Court Opinion

ID: 7956347
Source: CourtListenerOpinion
Date Created: 2022-09-09 00:16:43.584669+00
Date Added: 2024-06-11T16:34:17.109433
License: Public Domain

Per Curiam.
Plaintiff filed this action against his son and daughter-in-law to void a deed by which plaintiff and his wife conveyed to defendants the home of plaintiff but reserved in plaintiff a life estate, and to have the son declared a trustee of the property for the benefit of plaintiff and ordered to reconvey. The alleged grounds for the action were mistake, plaintiff’s ignorance, and violation of fiduciary relation by the son. In denying the relief sought, the trial court found that defendants had established the fairness and good faith of the transaction, that there was no mistake, that plaintiff and his wife fully understood the transaction, and that there was no violation of the fiduciary relation between son and father. The trial court further found that the only basis for the action was that plaintiff had changed his mind after freely, voluntarily and knowingly executing the deed.
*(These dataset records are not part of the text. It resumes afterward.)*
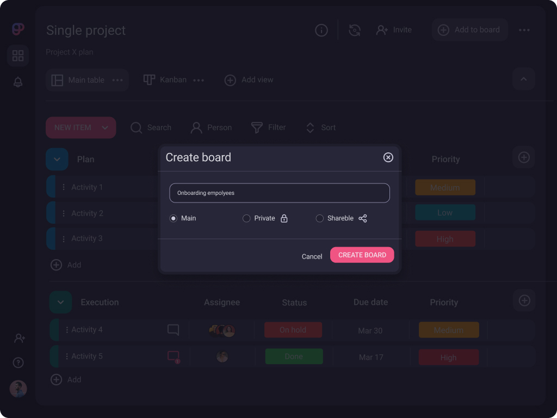
Task: Click the board name input field
Action: tap(279, 193)
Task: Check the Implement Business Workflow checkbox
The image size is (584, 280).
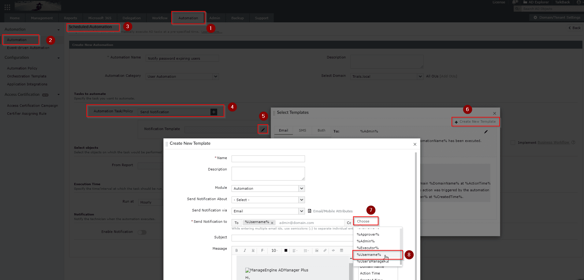Action: click(x=513, y=143)
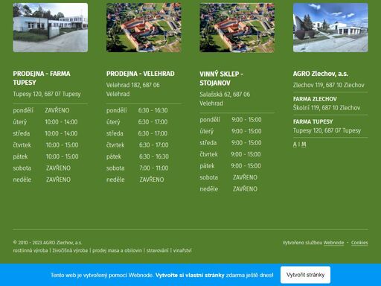
Task: Select the VINNÝ SKLEP - STOJANOV heading
Action: click(x=221, y=78)
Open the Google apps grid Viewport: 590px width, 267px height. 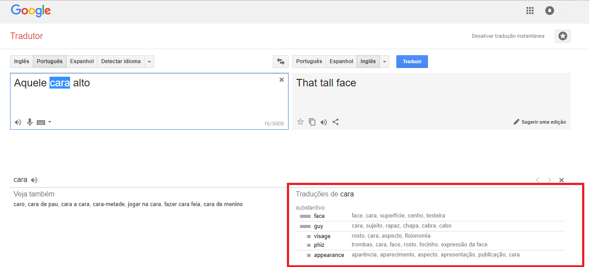pos(530,11)
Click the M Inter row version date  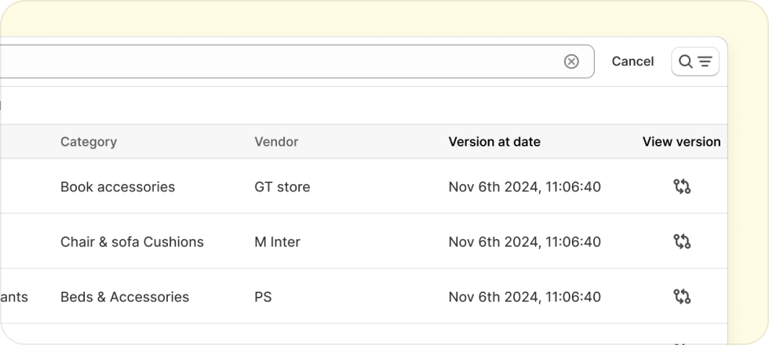pyautogui.click(x=524, y=242)
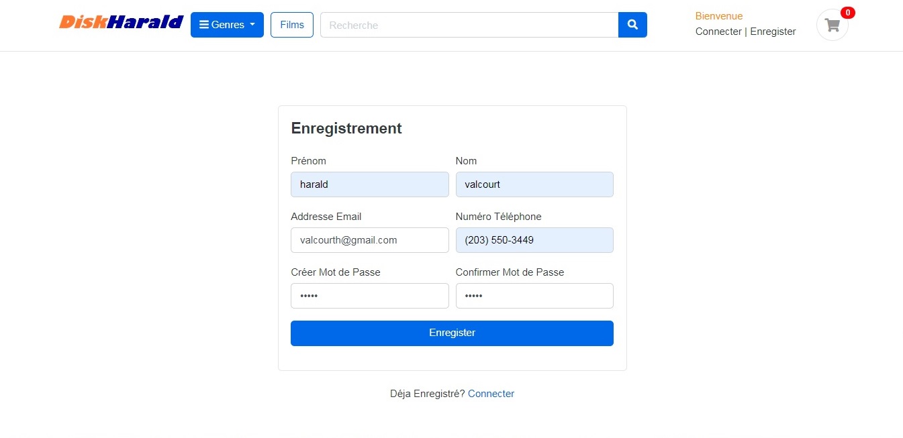This screenshot has height=438, width=903.
Task: Select the Confirmer Mot de Passe field
Action: tap(534, 296)
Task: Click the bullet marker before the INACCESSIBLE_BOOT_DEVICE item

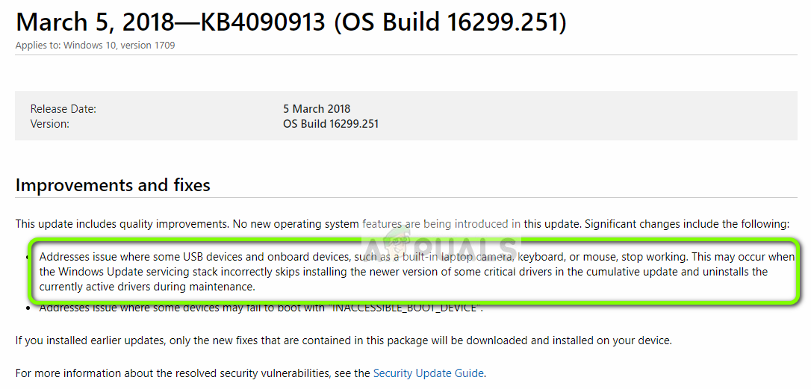Action: 27,308
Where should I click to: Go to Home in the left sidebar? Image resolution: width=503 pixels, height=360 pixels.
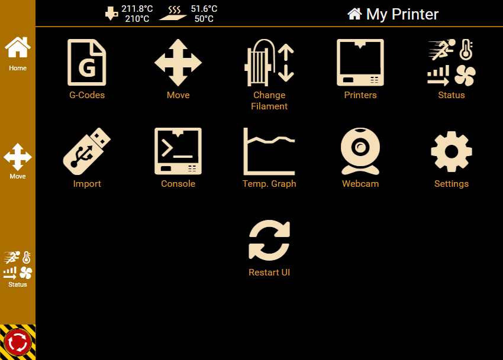click(18, 54)
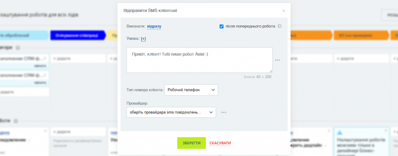Screen dimensions: 398x156
Task: Click the help question mark icon
Action: tap(279, 26)
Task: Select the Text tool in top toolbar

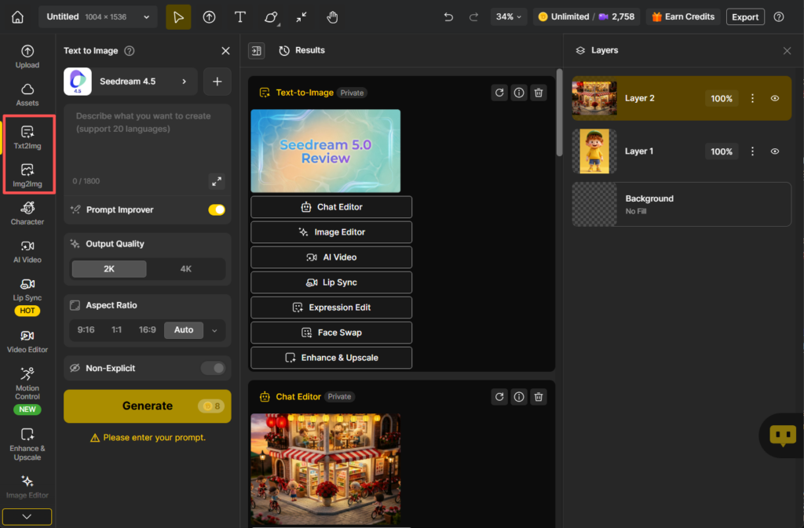Action: pos(240,17)
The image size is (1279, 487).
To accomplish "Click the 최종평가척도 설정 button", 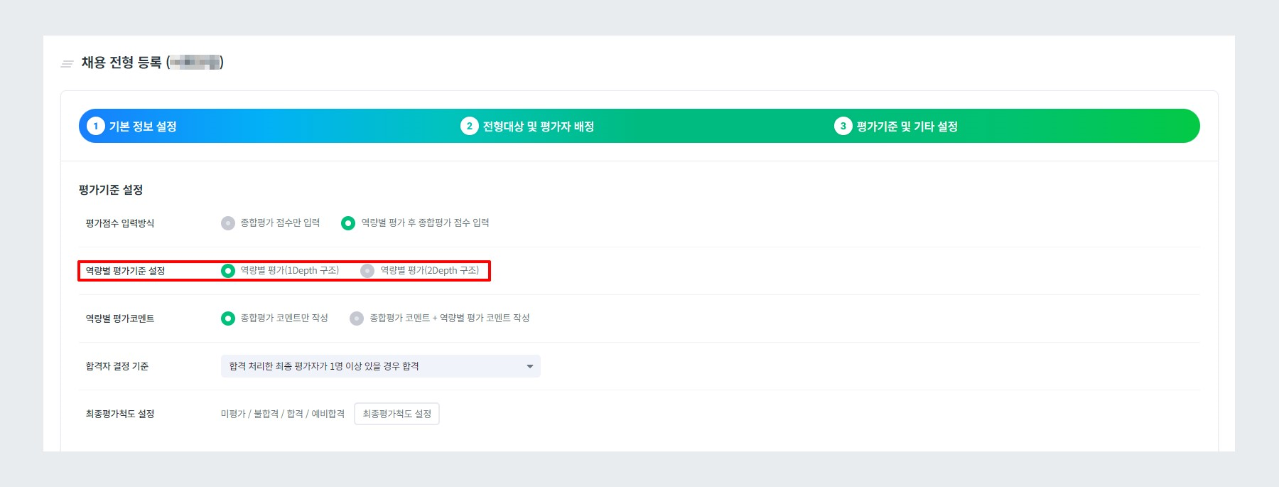I will [396, 414].
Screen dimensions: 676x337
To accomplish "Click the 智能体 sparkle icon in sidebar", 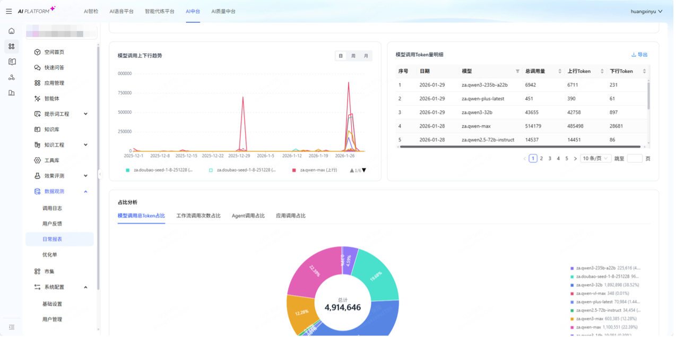I will coord(37,99).
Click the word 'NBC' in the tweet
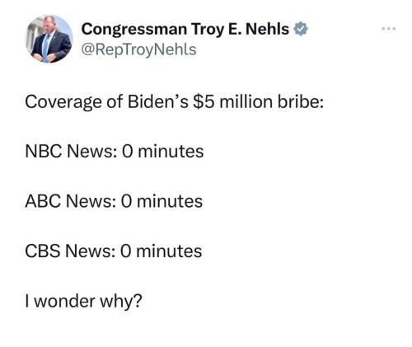Screen dimensions: 412x347 click(44, 152)
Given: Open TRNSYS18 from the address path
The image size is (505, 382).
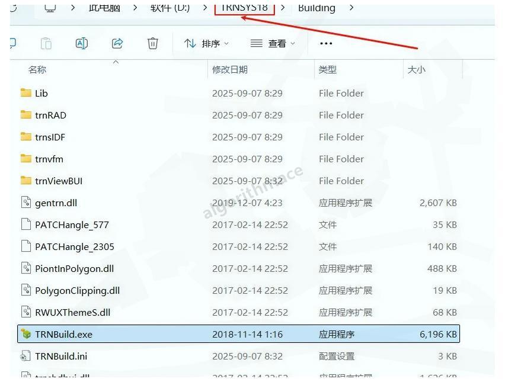Looking at the screenshot, I should (244, 8).
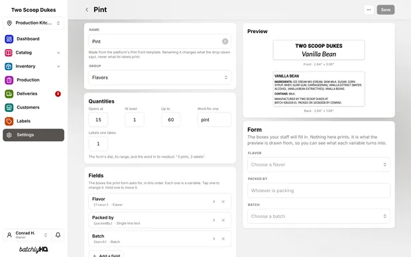Clear the Name field with X icon
411x257 pixels.
tap(225, 41)
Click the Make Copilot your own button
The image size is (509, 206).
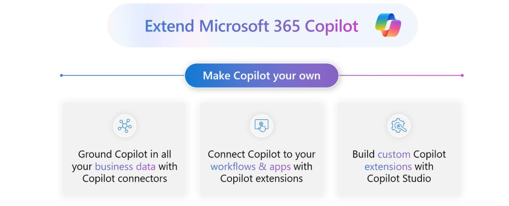coord(262,75)
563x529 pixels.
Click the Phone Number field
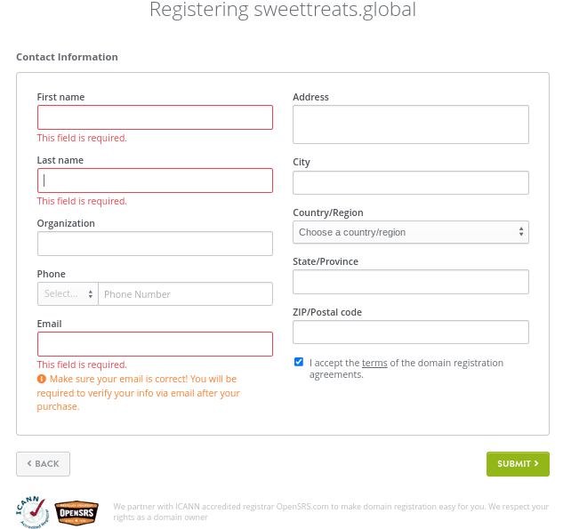pos(185,294)
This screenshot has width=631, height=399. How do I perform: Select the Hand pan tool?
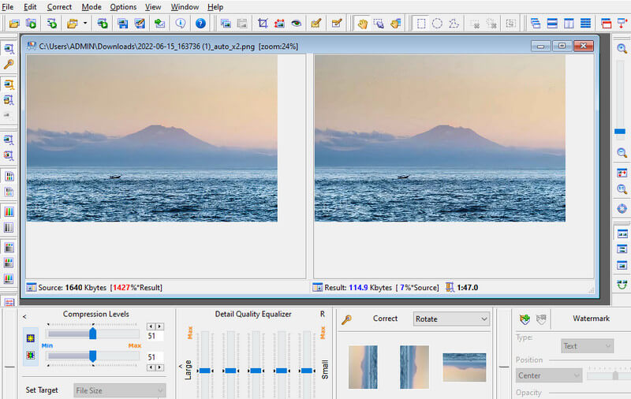click(x=362, y=24)
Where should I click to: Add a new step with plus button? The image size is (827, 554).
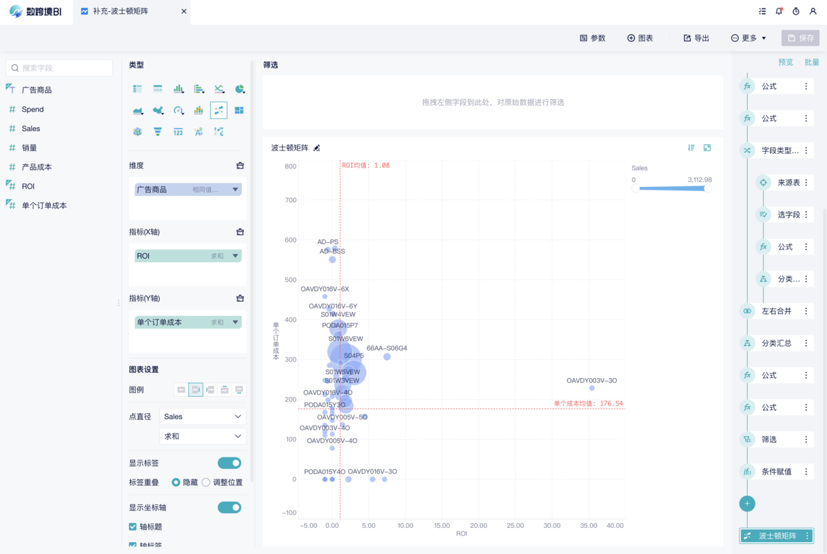(747, 504)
This appeal contests the factual findings on which the trial judge based his denial of the relief sought. A careful review of the record does not convince us that we would have reached a different result had we sat as the trial judge, especially in view of his finding that.plaintiff’s testimony was incredible, unsatisfactory and unconvincing. The case is *641very similar to Salvner v. Salvner (1957), 349 Mich 375, in which the trial and supreme courts denied relief.
Affirmed, but without costs because of the circumstances of the case.
Holbrook, P. J., and Quinn and McIntyre, JJ., concurred.